Although labor emerged as the clear victor last week when the state finally issued nurse-to-patient staffing ratios, the hospital industry is likely to fight at least some of the plan.

Industry officials said they are mostly concerned about meeting the ratios affecting emergency rooms.

The California Healthcare Association, the industry's trade group, sought ratios of one nurse for every six patients, while the California Nurses Association and Service Employees International Union sought ratios of one-to-three patients, depending on if the patients were trauma, critical or regular ER visitors.

The state essentially sided with labor, proposing individual nurses care for no more than either a single trauma patient, two critical care cases and four regular patients.

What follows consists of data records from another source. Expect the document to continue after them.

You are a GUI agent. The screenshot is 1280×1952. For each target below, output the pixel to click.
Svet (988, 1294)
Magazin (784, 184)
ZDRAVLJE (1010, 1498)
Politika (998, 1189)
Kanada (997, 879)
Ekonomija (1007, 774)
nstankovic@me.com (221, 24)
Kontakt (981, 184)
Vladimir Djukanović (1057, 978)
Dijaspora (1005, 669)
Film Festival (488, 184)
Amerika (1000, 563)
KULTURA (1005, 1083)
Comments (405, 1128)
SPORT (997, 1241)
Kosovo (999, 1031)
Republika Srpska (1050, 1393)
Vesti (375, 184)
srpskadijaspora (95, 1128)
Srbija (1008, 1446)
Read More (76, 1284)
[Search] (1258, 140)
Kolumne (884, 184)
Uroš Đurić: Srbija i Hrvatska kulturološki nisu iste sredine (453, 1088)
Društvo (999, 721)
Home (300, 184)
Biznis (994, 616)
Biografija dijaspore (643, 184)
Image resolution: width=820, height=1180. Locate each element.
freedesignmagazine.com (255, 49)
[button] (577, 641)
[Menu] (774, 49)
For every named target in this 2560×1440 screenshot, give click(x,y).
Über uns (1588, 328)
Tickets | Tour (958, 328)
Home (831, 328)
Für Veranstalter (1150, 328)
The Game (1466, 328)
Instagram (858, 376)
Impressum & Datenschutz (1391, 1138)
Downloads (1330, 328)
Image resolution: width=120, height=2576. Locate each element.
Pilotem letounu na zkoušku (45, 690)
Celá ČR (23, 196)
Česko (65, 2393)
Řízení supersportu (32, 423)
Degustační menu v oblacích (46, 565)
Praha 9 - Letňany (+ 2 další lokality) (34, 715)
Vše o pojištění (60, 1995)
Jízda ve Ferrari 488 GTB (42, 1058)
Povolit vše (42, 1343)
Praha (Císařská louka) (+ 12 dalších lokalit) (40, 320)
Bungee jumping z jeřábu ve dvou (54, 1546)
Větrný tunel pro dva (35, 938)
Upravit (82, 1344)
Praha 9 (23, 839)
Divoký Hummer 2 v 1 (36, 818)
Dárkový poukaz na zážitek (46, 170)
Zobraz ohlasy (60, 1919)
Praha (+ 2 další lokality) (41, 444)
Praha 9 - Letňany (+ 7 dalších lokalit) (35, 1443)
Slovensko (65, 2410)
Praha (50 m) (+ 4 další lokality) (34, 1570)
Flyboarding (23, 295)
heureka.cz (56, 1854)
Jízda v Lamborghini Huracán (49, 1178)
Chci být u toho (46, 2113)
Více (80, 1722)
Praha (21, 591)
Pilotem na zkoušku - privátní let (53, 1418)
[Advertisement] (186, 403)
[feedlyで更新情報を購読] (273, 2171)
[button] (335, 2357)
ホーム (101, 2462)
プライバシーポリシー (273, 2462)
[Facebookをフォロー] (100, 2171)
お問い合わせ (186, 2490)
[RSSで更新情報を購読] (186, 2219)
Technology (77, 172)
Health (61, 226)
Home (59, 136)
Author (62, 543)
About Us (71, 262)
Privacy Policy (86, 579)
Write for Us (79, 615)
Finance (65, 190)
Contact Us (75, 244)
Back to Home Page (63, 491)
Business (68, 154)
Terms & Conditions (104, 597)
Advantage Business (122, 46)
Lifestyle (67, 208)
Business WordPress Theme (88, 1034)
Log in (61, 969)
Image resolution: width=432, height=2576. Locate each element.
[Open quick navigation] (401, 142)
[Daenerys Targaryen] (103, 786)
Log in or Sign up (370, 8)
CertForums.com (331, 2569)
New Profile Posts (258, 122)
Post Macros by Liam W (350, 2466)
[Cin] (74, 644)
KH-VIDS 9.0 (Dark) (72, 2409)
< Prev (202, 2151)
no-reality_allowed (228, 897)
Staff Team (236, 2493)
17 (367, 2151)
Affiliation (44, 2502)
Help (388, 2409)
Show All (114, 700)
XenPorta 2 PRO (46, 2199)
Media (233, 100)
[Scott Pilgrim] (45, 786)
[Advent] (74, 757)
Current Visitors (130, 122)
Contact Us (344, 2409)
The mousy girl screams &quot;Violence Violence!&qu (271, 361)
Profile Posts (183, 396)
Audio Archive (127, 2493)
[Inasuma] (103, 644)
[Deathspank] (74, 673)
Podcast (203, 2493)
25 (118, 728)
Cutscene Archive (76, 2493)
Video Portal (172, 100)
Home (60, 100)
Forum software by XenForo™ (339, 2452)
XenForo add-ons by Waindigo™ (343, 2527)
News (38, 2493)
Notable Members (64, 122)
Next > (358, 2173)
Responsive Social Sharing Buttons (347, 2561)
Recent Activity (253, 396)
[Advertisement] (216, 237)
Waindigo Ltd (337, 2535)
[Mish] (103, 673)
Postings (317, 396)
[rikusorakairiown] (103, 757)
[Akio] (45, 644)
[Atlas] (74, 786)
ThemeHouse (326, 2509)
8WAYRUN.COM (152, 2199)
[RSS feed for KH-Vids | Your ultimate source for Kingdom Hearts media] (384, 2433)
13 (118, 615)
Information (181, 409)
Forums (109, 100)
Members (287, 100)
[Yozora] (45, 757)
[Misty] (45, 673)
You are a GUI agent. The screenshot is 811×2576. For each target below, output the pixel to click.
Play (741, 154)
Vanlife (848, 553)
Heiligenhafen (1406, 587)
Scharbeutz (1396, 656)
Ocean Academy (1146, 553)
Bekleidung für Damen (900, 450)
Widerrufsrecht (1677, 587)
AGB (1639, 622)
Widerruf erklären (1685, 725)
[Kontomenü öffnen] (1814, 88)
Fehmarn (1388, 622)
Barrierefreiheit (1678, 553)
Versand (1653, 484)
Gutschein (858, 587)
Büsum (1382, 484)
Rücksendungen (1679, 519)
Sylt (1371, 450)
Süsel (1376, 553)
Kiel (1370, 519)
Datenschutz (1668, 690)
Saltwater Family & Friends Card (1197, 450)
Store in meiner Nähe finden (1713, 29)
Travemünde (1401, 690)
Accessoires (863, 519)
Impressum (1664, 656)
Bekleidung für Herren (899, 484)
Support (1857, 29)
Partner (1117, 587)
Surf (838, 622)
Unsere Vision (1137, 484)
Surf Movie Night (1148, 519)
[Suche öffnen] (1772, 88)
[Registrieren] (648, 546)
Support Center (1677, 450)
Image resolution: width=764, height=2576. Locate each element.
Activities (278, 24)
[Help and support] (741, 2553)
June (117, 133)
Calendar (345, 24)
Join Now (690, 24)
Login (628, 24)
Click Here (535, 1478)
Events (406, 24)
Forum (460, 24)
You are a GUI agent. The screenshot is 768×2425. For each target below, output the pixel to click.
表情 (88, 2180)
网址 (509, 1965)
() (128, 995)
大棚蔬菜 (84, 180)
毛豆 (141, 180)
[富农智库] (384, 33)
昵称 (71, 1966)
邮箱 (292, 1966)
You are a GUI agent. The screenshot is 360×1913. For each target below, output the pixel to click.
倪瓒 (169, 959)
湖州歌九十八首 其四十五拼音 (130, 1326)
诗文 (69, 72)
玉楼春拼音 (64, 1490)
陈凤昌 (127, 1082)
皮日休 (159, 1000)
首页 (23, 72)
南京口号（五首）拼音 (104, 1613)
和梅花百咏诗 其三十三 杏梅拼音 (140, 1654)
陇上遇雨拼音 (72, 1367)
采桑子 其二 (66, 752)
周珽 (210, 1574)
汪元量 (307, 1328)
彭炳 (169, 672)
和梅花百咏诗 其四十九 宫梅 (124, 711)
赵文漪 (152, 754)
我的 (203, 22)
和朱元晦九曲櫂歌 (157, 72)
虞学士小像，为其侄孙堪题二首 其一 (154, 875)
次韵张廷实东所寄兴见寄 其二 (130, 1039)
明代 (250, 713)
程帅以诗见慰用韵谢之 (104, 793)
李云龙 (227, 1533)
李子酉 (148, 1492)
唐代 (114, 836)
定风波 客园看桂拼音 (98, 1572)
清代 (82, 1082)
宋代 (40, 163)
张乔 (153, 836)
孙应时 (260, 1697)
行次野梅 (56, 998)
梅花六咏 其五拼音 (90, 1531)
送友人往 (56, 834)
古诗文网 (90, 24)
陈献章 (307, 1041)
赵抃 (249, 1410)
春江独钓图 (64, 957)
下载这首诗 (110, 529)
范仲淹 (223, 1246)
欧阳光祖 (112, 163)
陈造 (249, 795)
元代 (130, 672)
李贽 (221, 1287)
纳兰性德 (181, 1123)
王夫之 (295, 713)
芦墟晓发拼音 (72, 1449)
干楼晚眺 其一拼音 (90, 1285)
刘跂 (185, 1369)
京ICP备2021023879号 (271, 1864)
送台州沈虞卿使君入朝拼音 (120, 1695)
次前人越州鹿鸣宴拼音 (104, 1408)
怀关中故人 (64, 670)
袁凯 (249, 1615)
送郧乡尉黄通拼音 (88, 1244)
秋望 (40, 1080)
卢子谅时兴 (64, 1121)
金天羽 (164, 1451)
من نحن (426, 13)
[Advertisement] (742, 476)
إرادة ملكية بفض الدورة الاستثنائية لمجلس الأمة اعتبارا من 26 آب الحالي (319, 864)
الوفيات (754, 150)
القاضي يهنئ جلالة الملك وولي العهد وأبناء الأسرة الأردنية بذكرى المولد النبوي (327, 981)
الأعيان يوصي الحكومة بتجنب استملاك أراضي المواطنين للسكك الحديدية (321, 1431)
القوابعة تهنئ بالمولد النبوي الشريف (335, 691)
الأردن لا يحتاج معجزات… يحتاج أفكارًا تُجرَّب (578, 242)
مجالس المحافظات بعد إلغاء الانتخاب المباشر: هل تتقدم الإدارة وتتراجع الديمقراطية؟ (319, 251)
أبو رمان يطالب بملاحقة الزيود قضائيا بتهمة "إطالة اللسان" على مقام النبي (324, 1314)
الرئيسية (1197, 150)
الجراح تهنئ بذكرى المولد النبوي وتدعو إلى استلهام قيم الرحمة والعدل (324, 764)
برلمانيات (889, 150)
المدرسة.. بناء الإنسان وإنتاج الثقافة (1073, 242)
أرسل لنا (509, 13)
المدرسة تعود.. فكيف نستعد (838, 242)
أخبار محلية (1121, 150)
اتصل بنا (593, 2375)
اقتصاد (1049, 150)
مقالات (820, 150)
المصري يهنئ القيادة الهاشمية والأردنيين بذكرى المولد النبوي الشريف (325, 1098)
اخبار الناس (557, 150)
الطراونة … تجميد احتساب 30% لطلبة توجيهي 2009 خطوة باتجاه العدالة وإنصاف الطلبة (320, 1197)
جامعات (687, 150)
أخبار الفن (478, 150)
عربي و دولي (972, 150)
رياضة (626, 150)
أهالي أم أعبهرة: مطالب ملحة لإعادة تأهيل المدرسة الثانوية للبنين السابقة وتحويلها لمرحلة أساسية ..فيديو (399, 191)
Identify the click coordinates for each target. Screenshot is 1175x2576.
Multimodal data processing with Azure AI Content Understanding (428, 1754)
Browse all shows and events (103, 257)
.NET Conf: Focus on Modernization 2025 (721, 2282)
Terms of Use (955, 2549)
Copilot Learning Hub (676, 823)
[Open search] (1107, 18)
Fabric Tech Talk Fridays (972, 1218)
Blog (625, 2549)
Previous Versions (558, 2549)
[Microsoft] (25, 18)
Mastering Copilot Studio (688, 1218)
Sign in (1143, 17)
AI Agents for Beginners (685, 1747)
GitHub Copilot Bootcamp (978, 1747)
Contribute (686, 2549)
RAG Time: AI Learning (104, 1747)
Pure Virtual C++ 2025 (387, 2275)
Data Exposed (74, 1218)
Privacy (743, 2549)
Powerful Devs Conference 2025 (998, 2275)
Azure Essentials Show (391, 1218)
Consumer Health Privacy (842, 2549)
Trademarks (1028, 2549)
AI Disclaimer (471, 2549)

The industry's primary concern about the ratios is that there aren't enough nurses around to fill them, a concern in particular with ER nurses since they have specialized training. The region's and state's emergency rooms have become notoriously overcrowded, routinely turning away patients when they are filled.

"There aren't enough nurses there (in ER) now," said Jan Emerson, vice president of external affairs for the trade association. "If you have a 10 bed ER department and you only have enough nurses to supply five of those beds you may have to shut down half your treatment bays.

The hospital industry will have a chance to make its case again. Before the ratios can be implemented, which even Gov. Davis acknowledge will not happen before the summer of 2003, the state's health agency must release detailed regulations and data.

That will open up a comment process, and the possibility that ratios could be altered. However, the nurses unions are not expected to budge on the proposed ratios.

The SEIU is saying that if anything, it may push for tougher ratios in some hospital wards, while the CNA, which sponsored the 1999 bill that gave rise to the ratios, took a dim view of any changes.

The industry can also forget about using the courts for any relief, since the regulations emerged from a 1999 state law, said Jim Lott, executive vice president of the Healthcare Association of Southern California.

Overall, the ratios call for one nurse to every six patients in medical-surgical wards, the largest wards in hospitals. That ratio would be reduced to one-to-five after an 18-month phase in period.